14. L82-83: Cancel “The tissue samples used in this study came from animals used in an old study for 82 other purposes [7].” Start the sentence as “Archived formalin-fixed…”

Author’s response:

Agreed.

 

15. L85: Cancel “(ethical approval not specified)” and just add “[7]”

Author’s response:

Agreed.

 

16. L82-92: Repeated, cancel

Author’s response:

Agreed.

 

17. L92 Briefly, those samples selected > Selected samples were categorized

Author’s response:

Agreed.

 

18. L490-503: Fuse

Author’s response:

Agreed.

 

19. L497 dpv should be DPV as it is an abbreviation – correct along the text

Author’s response:

Agreed.

 

20. L518-521 please cancel, this is obvious

Author’s response:

Agreed.

 

21. L518, 522, 551: lymphocytes/neutrophils immunolabelling IFN – you are not addressing production

Author’s response:

Agreed.

 

22. L522: On the other hand – Cancel

Author’s response:

Agreed.

 

23. L524: “In fact” – Cancel

Author’s response:

Agreed.

 

24. L535: immunoreactivity > immunolabelling

Author’s response:

Agreed.

 

25. L536: In the present work > Here

Author’s response:

Agreed.

 

26. L540: signs > paratuberculosis

Author’s response:

Agreed.

 

27. L540: Taken together – Cancel

Author’s response:

Agreed.

 

28. L544-545: In this sense, a weak > Early deficient innate…

Author’s response:

Agreed.

 

29. L551 or phagocytosis…

Author’s response:

Agreed.

 

30. Other: “n” should be italicized

Author’s response:

Agreed.

 

REFERENCES

González, J., Geijo, M. V., García-Pariente, C., Verna, A., Corpa, J. M., Reyes, L. E., Ferreras, M. C., Juste, R. A., García Marín, J. F., & Pérez, V. (2005).
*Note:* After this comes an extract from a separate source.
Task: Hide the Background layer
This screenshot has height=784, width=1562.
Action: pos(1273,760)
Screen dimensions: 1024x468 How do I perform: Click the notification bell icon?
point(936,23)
Histopathological classification of lesions associated with natural paratuberculosis infection in cattle. Journal of comparative pathology, 133(2-3), 184–196.

Zapico, D., Espinosa, J., Criado, M., Gutiérrez, D., Ferreras, M. D. C., Benavides, J., Pérez, V., & Fernández, M. (2025). Immunohistochemical expression of TLR1, TLR2, TLR4, and TLR9 in the different types of lesions associated with bovine paratuberculosis. Veterinary pathology, 62(3), 305–318.